Paul Strand’s Intimate Portrait of his Wife, ‘Rebecca’, 1923

Paul Strand was a master of formal abstraction, who helped to define the canon of early American Modernism. This strikingly intimate portrait of Strand’s first wife, the painter Rebecca Salsbury, is one of more than 100 that Strand made of her between 1920, the year they met, and 1932, the year before their divorce. The pair met when Rebecca, known as Beck, was 29 and Strand was 30, and they married two years later. Strand and Rebecca were a part of Alfred Stieglitz’s close circle of friends and Stieglitz’s wife, Georgia O’Keeffe, encouraged the self-taught Rebecca in her painting. The pair frequently painted together at Stieglitz’s home at Lake George. Strand’s project to document his wife paralleled that of Stieglitz’s celebrated series of O’Keeffe, which Strand deeply admired.

Nothing else in Strand’s oeuvre compares to the series of portraits of Rebecca. At no other point in his long career did he use his art to explore an intimate relationship. Known for his dispassionate detachment from his subject and strict formal abstraction of form and line, his usual objectivity gives way to a more personal approach. The portraits show remarkable emotive dexterity and are incredibly intimate. Strand’s earliest portraits of Rebecca, taken between 1920 and 1922 are strained due to the use of the ‘iron virgin,’ a head clamp steadying device used to keep subjects in place. In 1922, Strand began to photograph his wife in bed, with her head resting on a pillow. The removal of the metal constraint allowed Strand considerably more freedom and the subsequent images are exceptionally immediate and sensitive.
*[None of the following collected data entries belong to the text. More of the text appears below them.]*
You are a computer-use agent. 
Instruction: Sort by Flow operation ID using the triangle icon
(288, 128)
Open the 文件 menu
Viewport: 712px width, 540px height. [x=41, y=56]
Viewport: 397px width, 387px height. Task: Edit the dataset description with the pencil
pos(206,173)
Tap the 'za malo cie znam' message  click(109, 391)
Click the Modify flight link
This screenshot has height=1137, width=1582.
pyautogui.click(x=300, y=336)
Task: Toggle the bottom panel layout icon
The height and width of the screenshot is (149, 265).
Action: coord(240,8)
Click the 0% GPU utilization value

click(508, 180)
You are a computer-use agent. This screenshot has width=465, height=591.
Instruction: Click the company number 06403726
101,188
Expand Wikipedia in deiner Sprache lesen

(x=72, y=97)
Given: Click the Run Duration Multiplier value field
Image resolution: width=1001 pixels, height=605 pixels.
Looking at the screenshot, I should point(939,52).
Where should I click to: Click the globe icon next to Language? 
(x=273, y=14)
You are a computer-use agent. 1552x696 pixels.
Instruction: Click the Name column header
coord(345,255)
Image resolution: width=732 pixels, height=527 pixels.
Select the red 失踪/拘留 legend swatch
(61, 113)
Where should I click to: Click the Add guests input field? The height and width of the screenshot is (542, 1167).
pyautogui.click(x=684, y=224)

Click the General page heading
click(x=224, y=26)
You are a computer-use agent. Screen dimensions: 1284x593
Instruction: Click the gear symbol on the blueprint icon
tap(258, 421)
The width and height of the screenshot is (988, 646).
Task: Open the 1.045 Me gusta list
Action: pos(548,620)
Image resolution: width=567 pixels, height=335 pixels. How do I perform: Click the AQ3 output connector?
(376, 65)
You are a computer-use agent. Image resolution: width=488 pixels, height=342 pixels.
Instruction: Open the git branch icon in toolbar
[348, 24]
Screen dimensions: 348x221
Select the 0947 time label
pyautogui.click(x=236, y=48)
One of the strongest in the series, this 1923 portrait focuses on Rebecca’s expressive eyes and eyebrows. Whereas Stieglitz’s series of portraits of O’Keeffe consider her entire body, Strand focuses almost entirely on the face of his muse. With only a handful of nude and hand studies, Strand instead returned again and again to Rebecca’s face, recording each detail with a dedicated and perfect precision. His use of strong lighting emphasises the contours and lines in the face. Her strong features appear powerful and almost primitive as she stares with directness at the camera. The close up cropping contributes to the intimacy of the image, and her powerful gaze renders the image emotive. For each image in the series, Strand used a 4 x 5 Graflex and 9 x 10 view camera. The prints he made at the time were mainly rich platinum and palladium prints. This particular print was made in the 1950s, and is a crisp, clear silver gelatin print. Strand is known to have insisted on the quality and uniqueness of his prints, and this portrait has a striking physical presence.